Pax Christiana
Friday, June 29, 2007

"He came and preached peace to you who were far away and peace to those who were near. For through him we both have access to the Father by one Spirit. Consequently, you are no longer foreigners and aliens, but fellow citizens with God's people and members of God's household, built on the foundation of the apostles and prophets with Christ Jesus himself as the chief cornerstone" (Ephesians 2:17-20).
I mentioned before that I'm reading John Howard Yoder this summer. That reading is part of a theology seminar with Stanley Hauerwas (Dr. Hauerwas regularly invokes Yoder's influence on his own theological understanding and has remarked before that Yoder made him a pacifist, or as he might put it, a practitioner of Christian non-violence).
Reading Yoder is disturbing. I wish I could say that he makes me feel good, or energizes me, or stimulates me, or helps me out in some way. But he speaks the truth in a way that makes me extremely uncomfortable. He convicts the Laodicean lukewarmness of my faith.
Yoder is relentlessly biblical in his theological argumentation, which makes him very difficult to disagree with at times (alas, he knows the Scripture much better than I ever will). He makes a compelling case for who Jesus is - namely, the incarnate One who reveals the Father's love through non-resistant suffering at the hands of the world. But he also goes further and makes a compelling case for who we should be as the Church (and this is where you start to get uncomfortable). Jesus' normativity for the world is in his person and work, of course. But it is also in his teaching. The Sermon on the Mount is meant to be practiced; our thinking that we cannot do so is only because we have become so deeply mired in a "Constantinian" practice of faith.
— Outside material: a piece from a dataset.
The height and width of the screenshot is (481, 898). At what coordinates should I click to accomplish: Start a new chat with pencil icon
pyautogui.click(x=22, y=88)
I believe that any Christian who does not want to be a pacifist has, at some level, to reckon with Yoder:
"[T]he Christian does not renounce war because one can expect intelligent citizens to rally around. They usually won't. The believer takes that stand because the defenseless death of the Messiah has for all time been revealed as the victory of faith that overcomes the world ... When the Christian whom God has disarmed lays aside carnal weapons it is not, in the last analysis, because those weapons are too strong, but because they are too weak. He directs his life toward the day when all creation will praise not kings and chancellors but the Lamb that was slain as worthy to receive blessing and honor and glory and power (Revelation 5:12-13)" (Yoder, He Came Preaching Peace, pp. 27-29).
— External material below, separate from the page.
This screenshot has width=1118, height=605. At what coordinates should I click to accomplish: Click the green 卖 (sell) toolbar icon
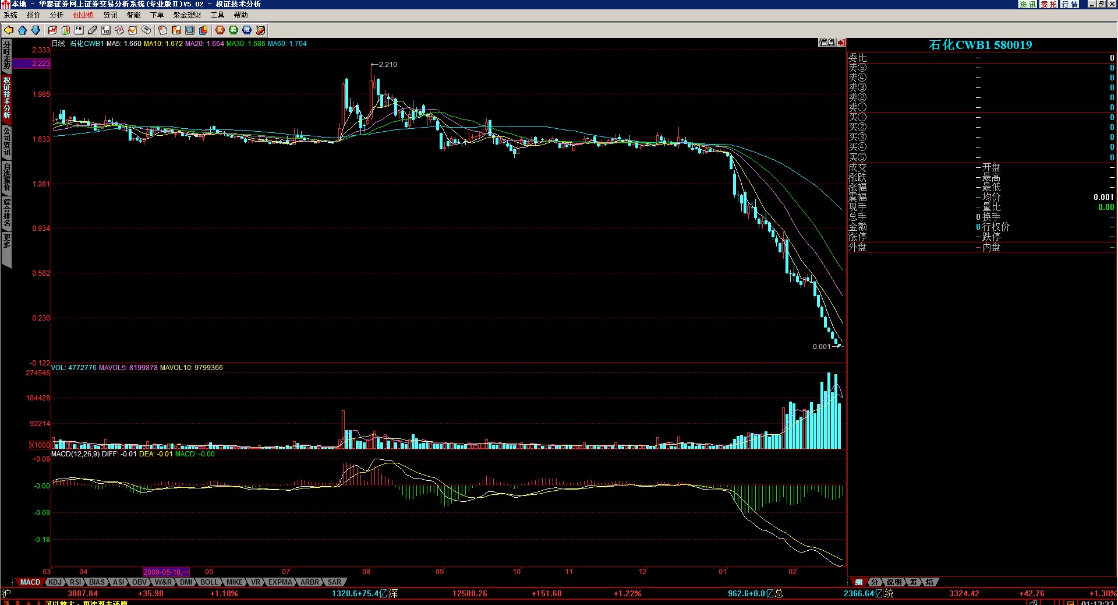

I thought about all of this today because I have been re-listening to a lecture that Dr. Hauerwas gave at the end of the spring semester this year. In it, he reflects on the church as a community of non-violence. Here's a quote from the lecture that is classic Hauerwas in content. By comparing it with the above passage from Yoder's He Came Preaching Peace, you can see Yoder's influence on him:
"Constantinianism, that is, the church's accommodation to the thinning out of our language and our understanding of courage ... results in the loss of our skills for survivial. Because exactly what Christianity is, is ongoing training in skills of survival of a community across time, [which] has been sent out in the world to live non-violently as part of our worship of God in a violent world. Thus, my claim that Christians are not called to non-violence because we believe our non-violence is a strategy to rid the world of war. But rather, in a world of war, Christians as faithful followers of Christ cannot imagine being anything else than non-violent. And that will make the world more violent. Because the world does not want its 'order,' which it calls 'peace,' exposed for the violence it is. And that's exactly what you must be about" (lecture, 4/19/07).
So should pacifism - which sometimes goes by the terms non-violence or non-resistance - be normative for all Christians? That is, are we expected to take the Sermon on the Mount so seriously that we actually practice it?